The company is also introducing new incentives to attract and retain those who are renting its vehicles to drive for ride-hailing services.

Mr Ly denied that these were last-ditch measures to keep the company afloat.

"We're not in a desperate situation," he said.

Addressing media reports that the company has been trying to get rid of its fleet, Mr Ly confirmed that its fleet size had decreased since Uber's exit. However, he declined to comment on how many cars the firm still has, and would only say its fleet size remains in the "thousands".

"We have decreased, that's the only thing I can say now," he said, adding that the fleet inventory was constantly being reviewed as part of efforts to keep the company "nimble".

The Straits Times reported last month that Lion City Rentals' fleet size had decreased by more than 30 per cent in recent months, from about 15,000 to about 10,000. Car dealers said the entry of Lion City Rentals' cars, some of which clocked very little mileage, into the used-car market impacted on the sales of new cars.

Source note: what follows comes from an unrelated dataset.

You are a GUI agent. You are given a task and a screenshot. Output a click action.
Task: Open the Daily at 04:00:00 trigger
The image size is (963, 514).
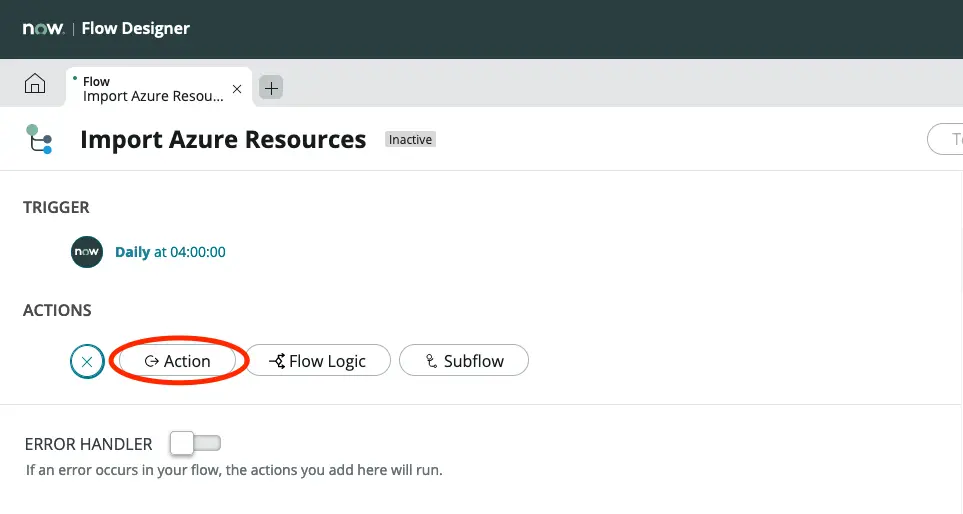[x=170, y=252]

In a ruling last month on Grab's acquisition of Uber's business here, the Competition and Consumer Commission of Singapore said the American ride-hailing firm should sell its vehicles to any potential competitor with a "reasonable offer", and would need the approval of the regulator to sell them to Grab.

When asked if Singapore-based Grab had made an offer to buy most or all of its fleet, Mr Ly would only say that the company regularly receives such offers to buy over its cars but declined further comment for reasons of confidentiality.

The firm has no concerns about the imminent entry of Indonesian ride-hailing firm Go-Jek, which is believed to be launching its business in Singapore as early as next month.

"Whoever (renters) drive with, it isn't up to us to dictate or influence," Mr Ly said.

Lion City Rentals has also not ruled out being bought over by another firm, he said.

"It depends on who comes and knocks on our door and says they're interested. We're totally open to that, we're not closing any doors," he said, though he noted any such deal would still be subject to Uber's approval.